**WORK TO BE COMPLETED:** Sort through the data and copy the lines holding the word "icon".

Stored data
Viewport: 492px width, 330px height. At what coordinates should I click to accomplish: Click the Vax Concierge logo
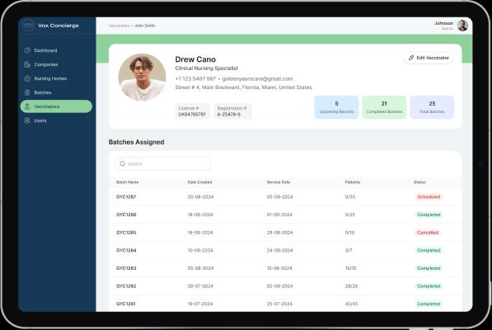tap(28, 26)
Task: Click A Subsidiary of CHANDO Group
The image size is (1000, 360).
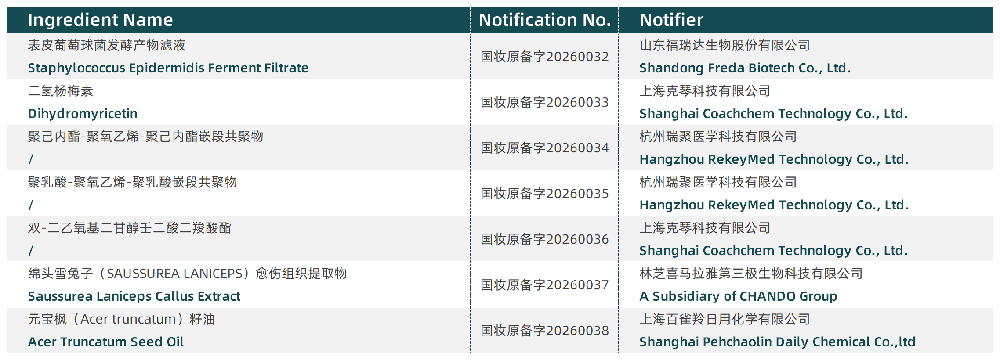Action: pyautogui.click(x=738, y=296)
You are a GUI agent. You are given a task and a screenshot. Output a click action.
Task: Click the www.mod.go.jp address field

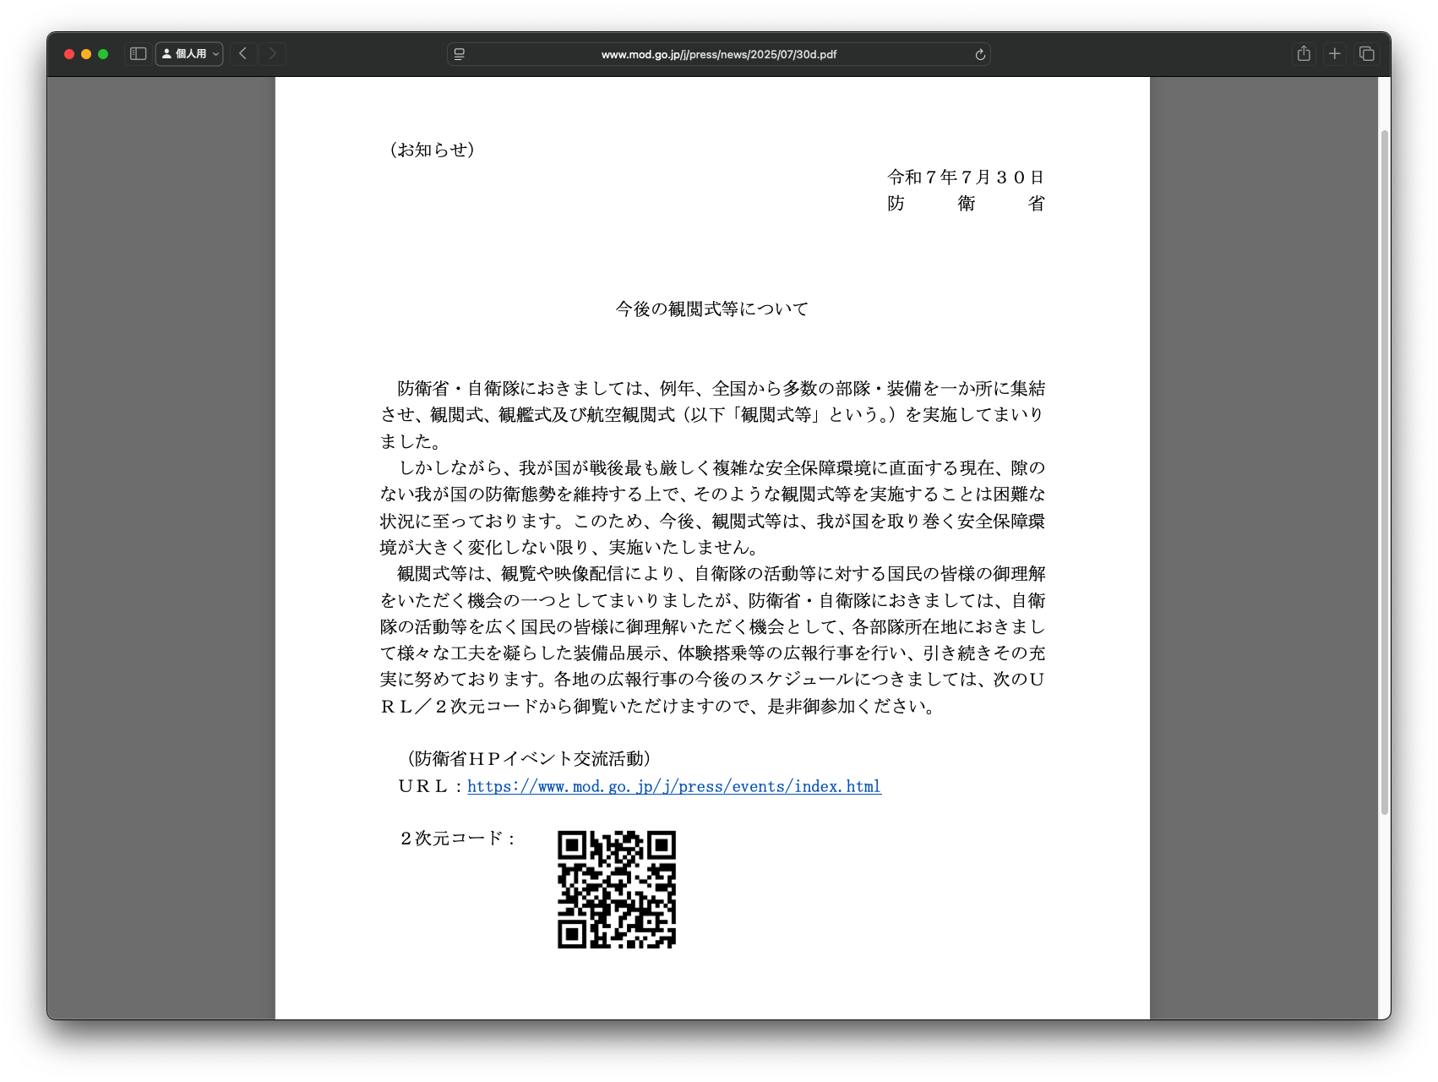coord(718,54)
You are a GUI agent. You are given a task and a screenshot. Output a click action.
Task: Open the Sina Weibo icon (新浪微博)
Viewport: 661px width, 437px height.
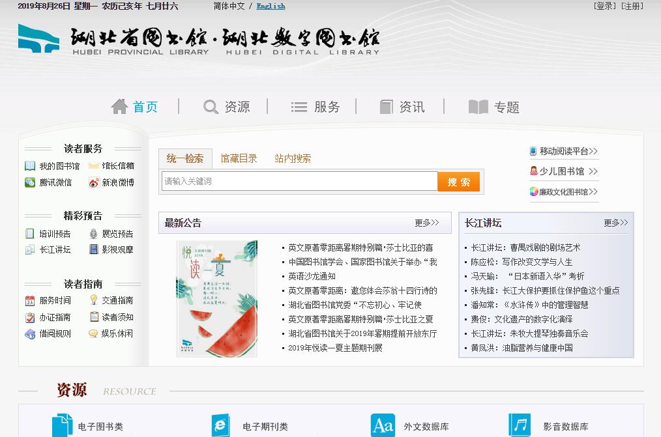click(x=94, y=183)
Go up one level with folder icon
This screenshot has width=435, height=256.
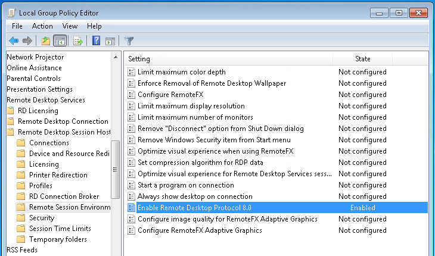coord(46,41)
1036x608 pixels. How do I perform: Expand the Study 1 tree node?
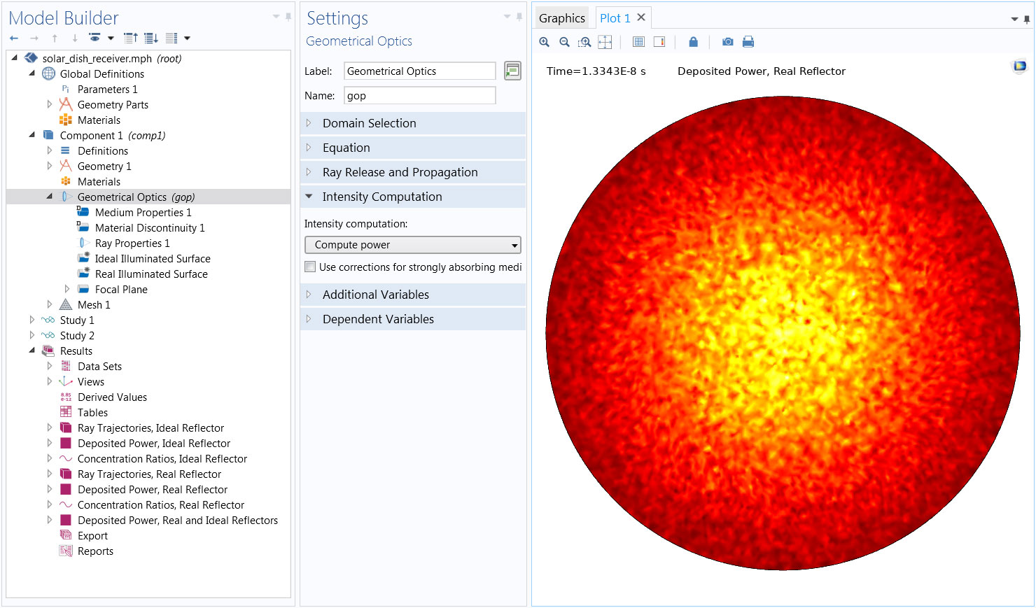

**RESPONSE BOX:**
Task: Open the Sina Weibo icon (新浪微博)
Go up one level with folder icon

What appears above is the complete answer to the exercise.